* start *
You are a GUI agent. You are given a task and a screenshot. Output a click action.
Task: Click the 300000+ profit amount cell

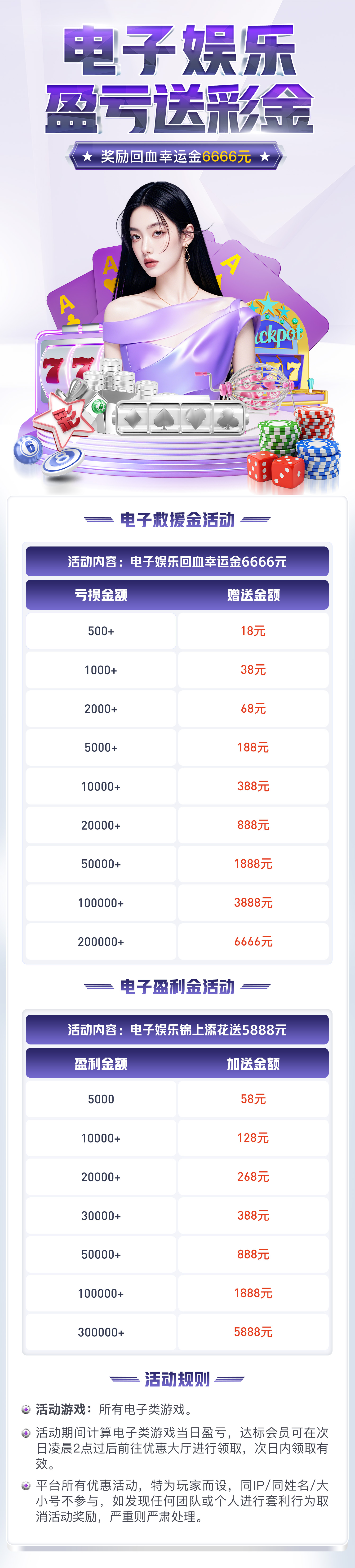(101, 1332)
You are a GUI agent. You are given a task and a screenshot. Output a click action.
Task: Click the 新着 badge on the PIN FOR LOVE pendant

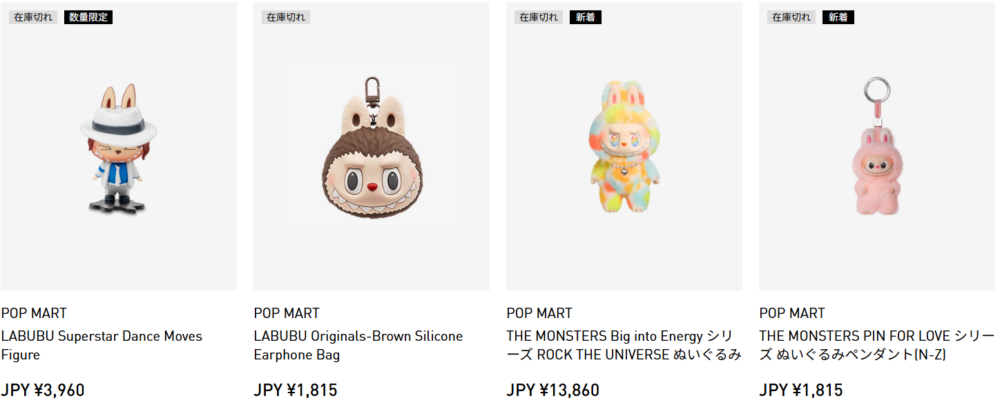[x=838, y=17]
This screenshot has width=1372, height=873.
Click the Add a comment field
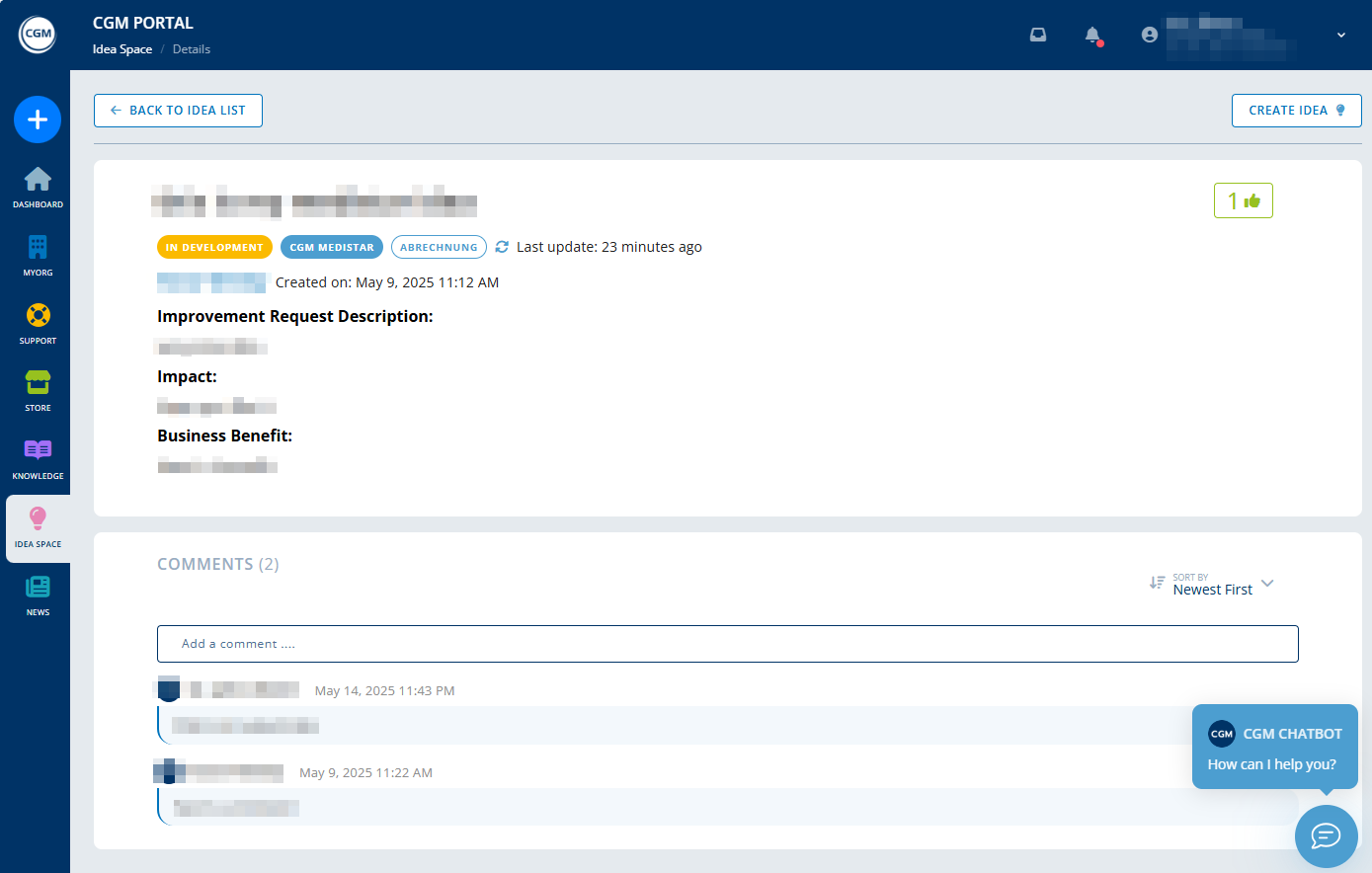pyautogui.click(x=727, y=644)
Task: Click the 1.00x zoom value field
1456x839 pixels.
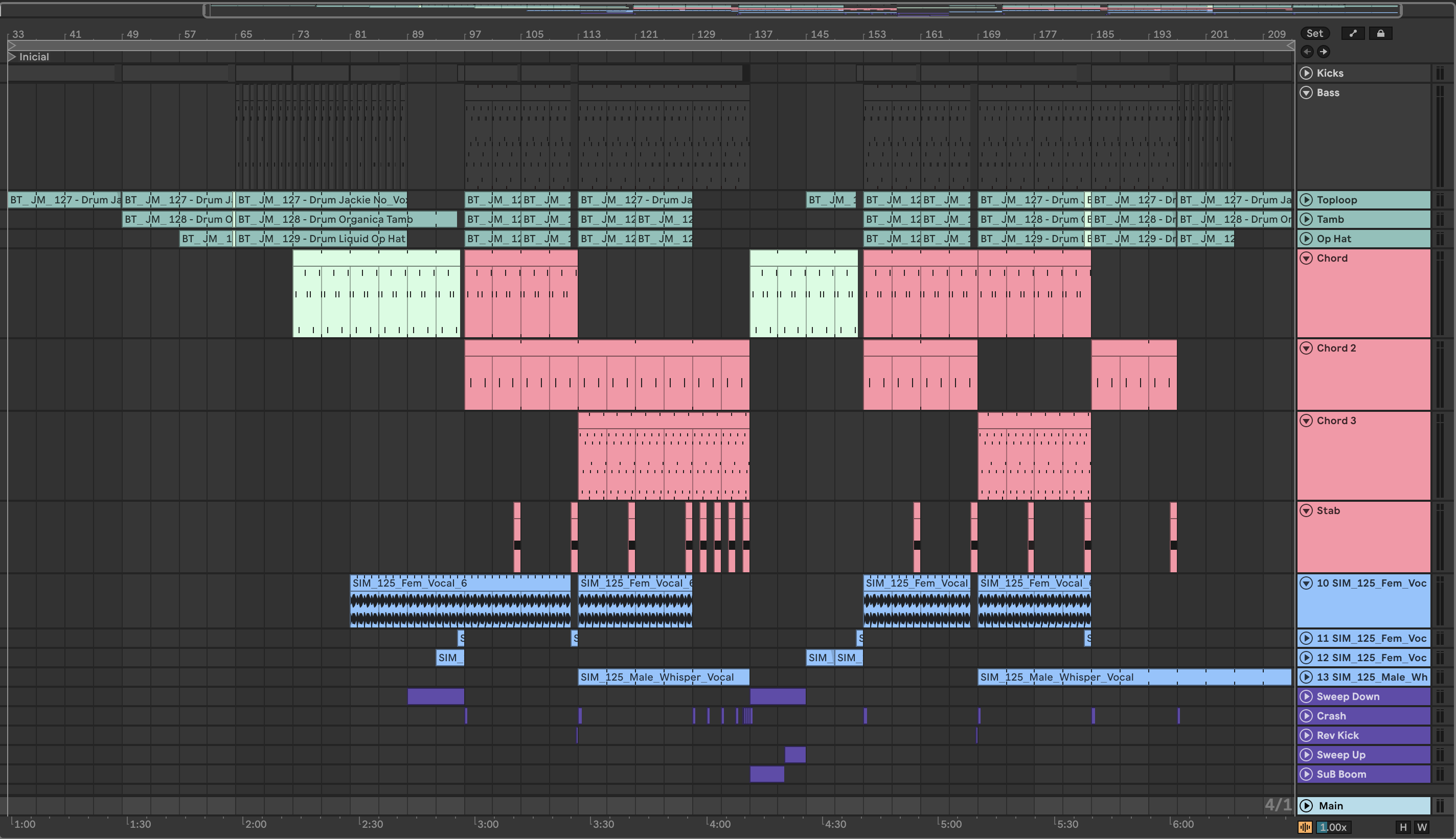Action: tap(1334, 827)
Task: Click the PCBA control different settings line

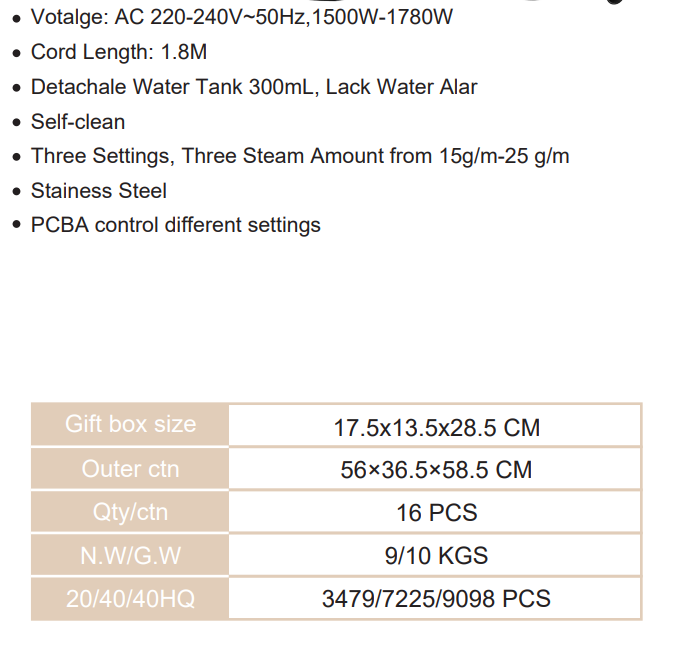Action: [176, 225]

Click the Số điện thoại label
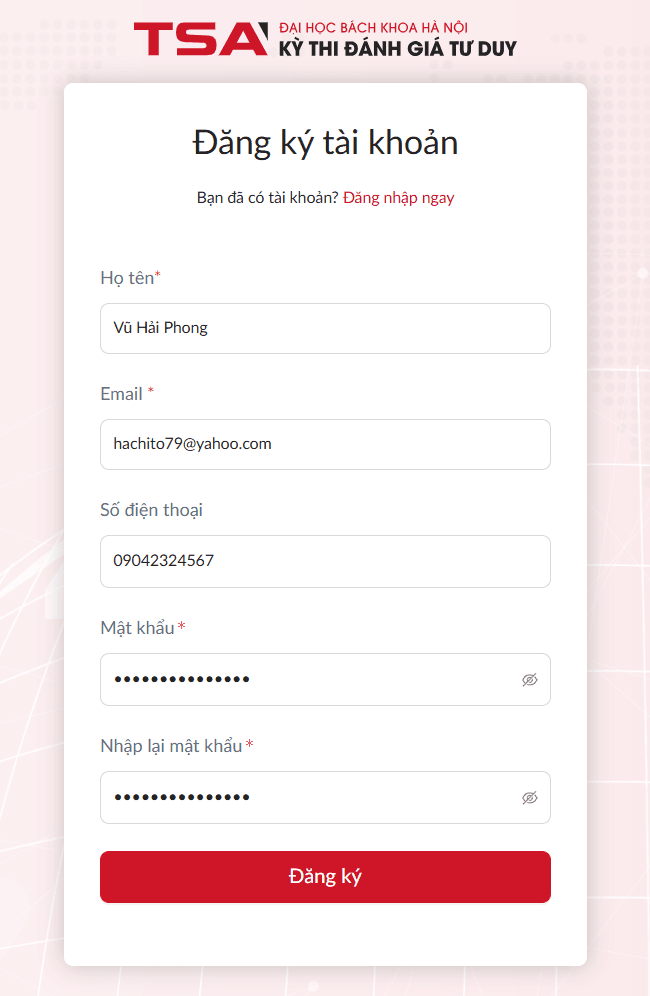(151, 510)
* end *
● YOUR GOAL:
Copy every line of the records above, adding -71 to each coordinate in the answers. Leave the pictures out.

● THE RESPONSE:
You are a GUI agent. You are given a task and a screenshot. Output a click action.
Task: Click the 300000+ profit amount cell

(30, 1261)
You are a GUI agent. You are given a task and a screenshot. Output a click action.
Task: Click the 新着 badge on the PIN FOR LOVE pendant

[x=767, y=-54]
This screenshot has width=1372, height=873.
Click the Add a comment field
pyautogui.click(x=656, y=573)
Task: Click the 1.00x zoom value field
1456x839 pixels.
Action: tap(1263, 756)
Task: Click the PCBA control different settings line

Action: [105, 154]

Click the Số điện thoại label
(80, 439)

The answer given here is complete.